= Bee Group Newspapers =

Family of newspapers published in Western New York, U.S.

Bee Group Newspapers are a family of suburban newspapers published in Western New York by Bee Publishing, Incorporated, of Williamsville. The forerunner of the corporation began in 1877 with the founding of the Lancaster Bee. Bee Group Newspapers publishes newspapers for Erie County, New York, targeting towns, villages, and school districts. The weekly readership is 175,672. All papers include local government news, their award-winning classified sections, and special themed sections produced throughout the year. Bee Group Newspapers are members of the New York Press Association and the National Newspaper Association. All Bee newspapers are available in newsstands throughout the towns they report on - whether they are free or not depends on which paper it is. All of the papers are also mail-delivered weekly to paid subscribers.
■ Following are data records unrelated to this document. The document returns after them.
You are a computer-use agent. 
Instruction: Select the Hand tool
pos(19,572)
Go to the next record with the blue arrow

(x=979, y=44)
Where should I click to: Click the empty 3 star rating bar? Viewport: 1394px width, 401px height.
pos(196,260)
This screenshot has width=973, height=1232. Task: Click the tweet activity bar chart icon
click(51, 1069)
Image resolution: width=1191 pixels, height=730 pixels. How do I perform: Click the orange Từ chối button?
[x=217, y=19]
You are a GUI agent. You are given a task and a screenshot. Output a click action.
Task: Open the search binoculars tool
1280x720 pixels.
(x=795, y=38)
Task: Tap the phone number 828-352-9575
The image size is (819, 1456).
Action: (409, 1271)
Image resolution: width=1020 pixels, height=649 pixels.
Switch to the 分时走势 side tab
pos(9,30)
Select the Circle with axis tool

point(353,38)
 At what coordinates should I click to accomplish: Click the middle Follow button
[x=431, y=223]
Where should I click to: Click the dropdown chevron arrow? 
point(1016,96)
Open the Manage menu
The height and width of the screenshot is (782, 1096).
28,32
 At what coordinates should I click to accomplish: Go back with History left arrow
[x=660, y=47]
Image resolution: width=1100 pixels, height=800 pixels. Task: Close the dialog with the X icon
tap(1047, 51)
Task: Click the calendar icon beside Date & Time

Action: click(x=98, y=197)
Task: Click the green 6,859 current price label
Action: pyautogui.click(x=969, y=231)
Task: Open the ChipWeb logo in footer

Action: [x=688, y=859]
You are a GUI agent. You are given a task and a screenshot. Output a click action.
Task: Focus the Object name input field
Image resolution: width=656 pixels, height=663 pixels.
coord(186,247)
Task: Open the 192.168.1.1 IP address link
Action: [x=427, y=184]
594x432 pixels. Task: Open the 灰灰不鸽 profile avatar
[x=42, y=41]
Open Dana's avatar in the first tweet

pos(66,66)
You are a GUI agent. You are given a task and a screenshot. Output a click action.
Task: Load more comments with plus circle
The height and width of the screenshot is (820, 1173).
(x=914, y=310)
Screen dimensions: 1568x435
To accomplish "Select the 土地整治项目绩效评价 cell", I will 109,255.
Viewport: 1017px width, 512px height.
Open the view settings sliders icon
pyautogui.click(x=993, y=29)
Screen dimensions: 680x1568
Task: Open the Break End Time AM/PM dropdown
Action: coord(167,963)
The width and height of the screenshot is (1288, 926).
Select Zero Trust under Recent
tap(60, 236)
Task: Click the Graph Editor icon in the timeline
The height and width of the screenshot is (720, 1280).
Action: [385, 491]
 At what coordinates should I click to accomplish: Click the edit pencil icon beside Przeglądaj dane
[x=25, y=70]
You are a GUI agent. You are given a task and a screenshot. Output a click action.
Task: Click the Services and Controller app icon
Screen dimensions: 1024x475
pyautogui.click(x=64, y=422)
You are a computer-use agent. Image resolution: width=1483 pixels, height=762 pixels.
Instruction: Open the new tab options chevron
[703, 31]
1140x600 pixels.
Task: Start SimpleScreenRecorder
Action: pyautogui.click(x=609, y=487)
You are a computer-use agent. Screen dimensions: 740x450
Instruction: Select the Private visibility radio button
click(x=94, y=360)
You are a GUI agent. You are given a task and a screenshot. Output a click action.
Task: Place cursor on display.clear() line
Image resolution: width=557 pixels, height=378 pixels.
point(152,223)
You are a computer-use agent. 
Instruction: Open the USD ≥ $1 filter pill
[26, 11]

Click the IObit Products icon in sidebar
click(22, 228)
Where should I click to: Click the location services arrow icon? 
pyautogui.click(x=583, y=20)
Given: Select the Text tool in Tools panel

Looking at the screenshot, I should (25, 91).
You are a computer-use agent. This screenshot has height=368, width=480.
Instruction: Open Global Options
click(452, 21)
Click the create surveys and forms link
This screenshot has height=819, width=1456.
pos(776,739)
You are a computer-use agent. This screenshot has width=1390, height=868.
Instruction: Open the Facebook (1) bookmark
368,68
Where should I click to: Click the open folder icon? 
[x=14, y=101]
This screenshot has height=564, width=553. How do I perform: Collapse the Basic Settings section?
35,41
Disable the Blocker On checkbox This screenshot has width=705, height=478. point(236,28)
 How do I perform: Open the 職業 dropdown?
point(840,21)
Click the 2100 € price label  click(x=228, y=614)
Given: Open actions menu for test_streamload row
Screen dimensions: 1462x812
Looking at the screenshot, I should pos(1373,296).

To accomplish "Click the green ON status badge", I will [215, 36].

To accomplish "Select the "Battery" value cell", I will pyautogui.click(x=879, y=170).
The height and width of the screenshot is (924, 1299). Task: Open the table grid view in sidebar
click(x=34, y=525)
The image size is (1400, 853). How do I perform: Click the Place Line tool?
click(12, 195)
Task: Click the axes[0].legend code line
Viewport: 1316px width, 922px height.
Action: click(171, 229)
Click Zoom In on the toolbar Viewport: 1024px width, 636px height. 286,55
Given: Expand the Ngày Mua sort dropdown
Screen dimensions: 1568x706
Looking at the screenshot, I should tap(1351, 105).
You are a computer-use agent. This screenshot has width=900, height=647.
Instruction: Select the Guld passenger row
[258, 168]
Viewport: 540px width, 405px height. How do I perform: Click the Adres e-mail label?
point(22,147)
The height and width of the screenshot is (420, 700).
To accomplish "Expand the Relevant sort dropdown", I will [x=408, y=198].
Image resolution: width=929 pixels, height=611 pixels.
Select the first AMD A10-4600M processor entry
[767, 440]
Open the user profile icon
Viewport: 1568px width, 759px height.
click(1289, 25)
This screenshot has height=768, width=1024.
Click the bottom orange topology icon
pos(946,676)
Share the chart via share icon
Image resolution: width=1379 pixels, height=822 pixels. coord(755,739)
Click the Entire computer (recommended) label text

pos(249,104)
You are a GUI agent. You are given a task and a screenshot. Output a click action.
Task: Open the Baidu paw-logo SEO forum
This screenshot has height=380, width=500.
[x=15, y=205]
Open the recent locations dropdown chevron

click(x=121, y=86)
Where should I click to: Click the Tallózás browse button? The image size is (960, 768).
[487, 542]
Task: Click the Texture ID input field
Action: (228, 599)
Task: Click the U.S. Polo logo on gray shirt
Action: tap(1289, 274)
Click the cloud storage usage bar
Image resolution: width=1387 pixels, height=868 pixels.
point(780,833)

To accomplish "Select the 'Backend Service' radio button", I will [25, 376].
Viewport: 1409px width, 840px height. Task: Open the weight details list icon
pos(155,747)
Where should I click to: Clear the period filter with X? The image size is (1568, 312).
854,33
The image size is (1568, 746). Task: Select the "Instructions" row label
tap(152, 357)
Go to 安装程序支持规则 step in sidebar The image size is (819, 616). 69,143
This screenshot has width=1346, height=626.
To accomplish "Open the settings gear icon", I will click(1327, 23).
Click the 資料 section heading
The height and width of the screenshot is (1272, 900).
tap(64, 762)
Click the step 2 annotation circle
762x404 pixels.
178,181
In November 2024, the Measer family sold the business to Sample News Group.

== Individual Newspapers ==
===Lancaster Bee===
The Lancaster Bee serves Lancaster, New York. It was founded February 8, 1878, as the Lancaster Star by with Paul Bussmaan and William B. Fuller as editors and publishers. A month later. Fuller assumed the entire ownership, and a year later, publication was discontinued. On May 26. 1880, E. R. Vaughn and P.J. Gaudy issued the first edition of the Lancaster Times, and in 1885, Adam L. Rinewalt, then publisher of the Amherst Bee, took over the ownership of the Lancaster paper. Later in the same year the publication was sold to Marvin L. Reist (1862–1908), who published it until 1907, when it was sold to W. C. Naylor of Olean, New York.

=== Amherst Bee ===
Founded in 1879 in Williamsville, New York, by Adam Lorenzo Rinewalt (1849–1902), who edited it until shortly before his death. It is the flagship paper of Bee Group Newspapers and is published weekly on Thursday. The Amherst Bee is free at over 150 locations in Amherst, New York. Amherst Bee celebrated their 125th year of publication in 2004.

=== Depew Bee ===
Serving Depew, it was founded in 1893. It is published every Thursday.

=== Clarence Bee ===
Has served Clarence since 1937. It is published every Thursday.

=== Ken-Ton Bee ===
The Ken-ton Bee serves the village of Kenmore and the town of Tonawanda, New York, was founded in 1982. It is published every Thursday.

=== Cheektowaga Bee ===
The Cheektoaga Bee serves Cheektowaga. It was founded in 1977.

=== Southtowns Bee publication ===
West Seneca Bee, serving West Seneca, was founded in 1980. It is published every Thursday.

Orchard Park Bee, serving the Orchard Park, was founded in 1986. It is published every Thursday.

East Aurora Bee, serving East Aurora and Elma, was founded in 1987. It is published every Thursday.

At the end of 2025, the three papers, East Aurora, Orchard Park and West Seneca, combined into one larger publication. Justin Sullivan and Eric Keppeler were named co-editors of the publication.